* QUOTED PASSAGE:
=== Begin Enclosure ===
Daniel Bryan and CM Punk Will Not Bring Relevance to Wyatt Family

Bryan HaasFeatured ColumnistNovember 11, 2013

In recent months, the WWE Universe has been told to follow the buzzards, with their path normally leading directly to some type of heinous carnage being perpetrated by the mysterious and brutal Wyatt Family.

However, their path has been somewhat hampered lately with the newly formed team of Daniel Bryan and CM Punk taking exception to the groups antics, leading to vicious attacks on both competitors.

Led by the charismatic Bray Wyatt, the group also consists of the hulking Erick Rowan and Luke Harper. And week after week, the trio seems to be the focal point of increasingly strange and violent attacks on some of the WWE’s most beloved competitors.

Until recently, Bryan was the hottest commodity that the company has had, but he is suddenly being relegated to the midcard and a feud with the upstart Wyatts.

Punk is in a similar situation. After dispatching his former best friend, Paul Heyman, and his client, Ryback, at Hell in a Cell, Punk was without a severe conflict in his path. The Wyatts soon became his focus, and his shaky partnership with Bryan seemed to be formed.

However, despite the fact that Bryan and Punk are two of the most popular superstars on the WWE rosters, their involvement in a feud with the Wyatts might not be exactly right with regard to helping the trio become a bona fide threat to the rest of the roster.

The main issue is that the group may have already become a must-see commodity for fans and may not really need Bryan or Punk to continue the trend.

Since its debut several months back, the group has embarked on countless attacks on numerous superstars, with very little explanation for its antics to back up its physical altercations.

Men like the Miz, R-Truth, Kofi Kingston and Kane have all fallen victim to the Wyatts, with their feuds being over incredibly quickly or never really developing to begin with.

The group requires the right mix of talent to blend with it in a program that will leave the WWE Universe on the edge of its collective seat even once the Wyatts' matches are settled.

With a major contrast in style between the calculating technical skills boasted by Bryan and Punk and the brutal and powerful ones of each member of the Family, the in-ring contests between the two respective teams would presumably be one-sided depending on who was able to gain the advantage from the outset of the contest.

If the Family members were to get their hands on their opponents, they could easily make short work of them by using various power moves to assert their dominance.

Conversely, their more seasoned and technically gifted opponents could tire them out quickly and use several fighting styles to wear them down. And when it comes down to it, watching big men getting worn down by submission holes is not the most entertaining or flashy thing. If the name of the game is excitement, submission wrestling is not the way to go.
=== End Enclosure ===
* GIVEN DATA:
=== Begin Enclosure ===
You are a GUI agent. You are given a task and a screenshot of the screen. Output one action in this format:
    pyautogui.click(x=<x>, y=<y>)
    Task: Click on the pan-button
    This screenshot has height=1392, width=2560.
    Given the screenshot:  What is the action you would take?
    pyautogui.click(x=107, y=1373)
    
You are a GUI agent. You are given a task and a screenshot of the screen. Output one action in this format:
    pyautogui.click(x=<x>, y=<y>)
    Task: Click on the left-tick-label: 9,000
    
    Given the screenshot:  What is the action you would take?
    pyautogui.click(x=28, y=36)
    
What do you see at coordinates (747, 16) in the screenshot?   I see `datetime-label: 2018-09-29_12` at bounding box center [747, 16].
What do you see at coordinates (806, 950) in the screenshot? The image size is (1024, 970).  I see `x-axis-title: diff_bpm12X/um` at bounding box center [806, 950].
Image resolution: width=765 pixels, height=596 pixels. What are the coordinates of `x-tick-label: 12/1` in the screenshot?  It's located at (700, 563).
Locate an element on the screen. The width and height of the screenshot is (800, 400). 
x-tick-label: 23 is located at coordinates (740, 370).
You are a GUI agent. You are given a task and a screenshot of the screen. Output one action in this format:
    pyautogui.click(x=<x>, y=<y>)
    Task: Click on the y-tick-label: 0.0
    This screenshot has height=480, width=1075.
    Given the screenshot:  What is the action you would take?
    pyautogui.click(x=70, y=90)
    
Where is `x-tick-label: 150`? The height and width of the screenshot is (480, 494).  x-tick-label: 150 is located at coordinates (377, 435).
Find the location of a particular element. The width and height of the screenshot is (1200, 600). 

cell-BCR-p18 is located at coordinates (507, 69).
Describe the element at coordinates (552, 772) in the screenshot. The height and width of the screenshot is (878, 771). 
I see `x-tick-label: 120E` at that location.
=== End Enclosure ===
* WORK ORDER 1:
In the Wyatt Family column, whom did Punk dispatch at Hell in a Cell along with Paul Heyman?
* WORK ORDER 2:
Please return the Wyatt Family column's text from "However, despite the" up to and including "of the roster.".

* SOLUTION 1:
Ryback, Heyman's client.

* SOLUTION 2:
However, despite the fact that Bryan and Punk are two of the most popular superstars on the WWE rosters, their involvement in a feud with the Wyatts might not be exactly right with regard to helping the trio become a bona fide threat to the rest of the roster.